Geschenk des flüchtigen Augenblicks

Bilder, die man nicht geplant hat, sind nicht immer die besten oder schönsten, aber vielleicht doch die glücklichsten. Man denkt überhaupt nicht ans Fotografieren, es geschieht ganz nebenbei, fast widerwillig. Und doch. Ein solches Bild ist mir neulich geglückt, als ich versuchte, meine Olympus E-P1 mit einem Displayschutz zu versehen.

Um diesen ordentlich ausrichten zu können, brauchte ich ein beleuchtetes, also eingeschaltetes Display, mit irgendeinem Foto darauf. Die Speicherkarte war leer, darum wollte ich schnell ein neues Foto machen, und wie es der Zufall wollte, stand gerade mein zweijähriger Sohn neben mir und sah mir bei meinem merkwürdigen Treiben zu. Also nicht lang gezögert, sondern abgedrückt.

Portrait Joris (Raw-Datei)
Portrait Joris (Raw-Datei)

Aber das ist nur die halbe Geschichte. Denn das ursprünglich als JPEG von der Kamera erzeugt Bild sah folgendermaßen aus.
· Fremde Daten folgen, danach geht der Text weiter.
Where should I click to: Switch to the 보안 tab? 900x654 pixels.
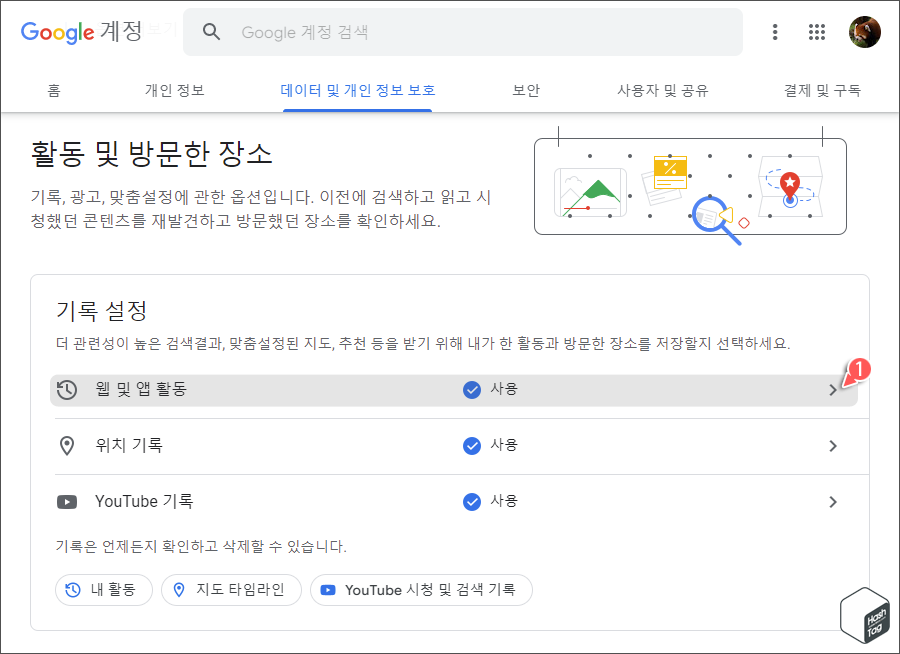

Portrait Joris (Kamer-JPEG)
Portrait Joris (Kamera-JPEG)

Nun könnte man meinen, das erste Bild sei eben stark bearbeitet worden: Tonwertkurve, Kontrast, Farbsättigung usw. Dem ist aber nicht so, denn es handelt sich um die nicht nennenswert veränderte RAW-Ausgabe der Kamera. Die Bearbeitung hat also mit dem zweiten Bild stattgefunden, und zwar in der Kamera.

Während das erste Foto mit kräftigen Schatten protzt, die dem Bild eine erfreuliche Tiefe verleihen, verfügt das zweite Foto über die typische HDR-Anmutung: aufgehellte, durchgezeichnete Schatten (im Original auch am erhöhten Rauschen zu erkennen), aber dadurch auch eine leicht verzerrte Perspektive. Vielleicht bilde ich es mir nur ein, aber auf dem zweiten Foto stimmt die Wirkung der Augen nicht mehr. Das ist keineswegs messbar, es hat nur den (falschen) Anschein.
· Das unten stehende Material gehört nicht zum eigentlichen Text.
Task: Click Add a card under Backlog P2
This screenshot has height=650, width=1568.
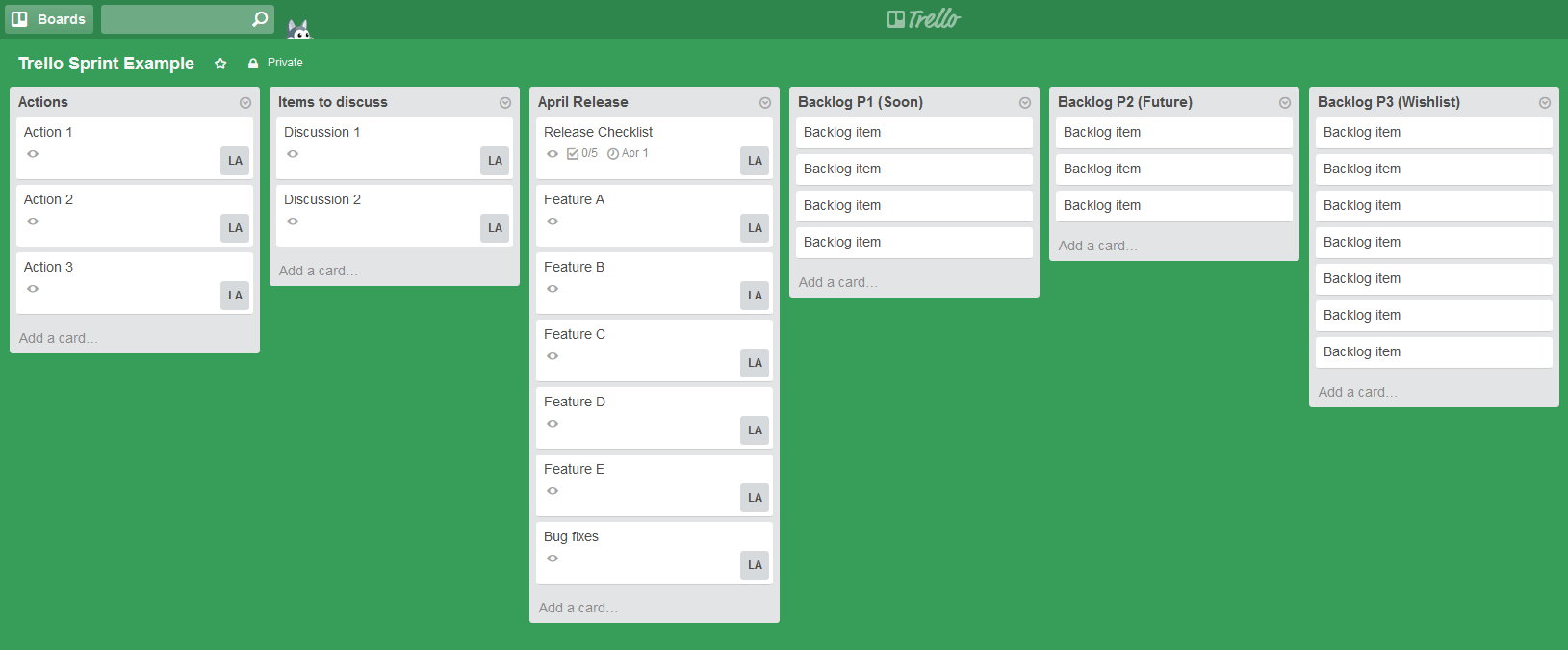Action: [x=1097, y=246]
Zum Glück war die Kamera auf gleichzeitige Aufnahme von RAW und JPEG eingestellt. Des Rätsels Lösung liegt vermutlich in der Voreinstellung der Gradation. Hier sorgte die Option „Auto“ für die aufgehellten Schattenpartien und den insgesamt reduzierten Kontrast. Diese vermeintliche Erweiterung des dynamischen Bereichs ist eben nicht immer angebracht.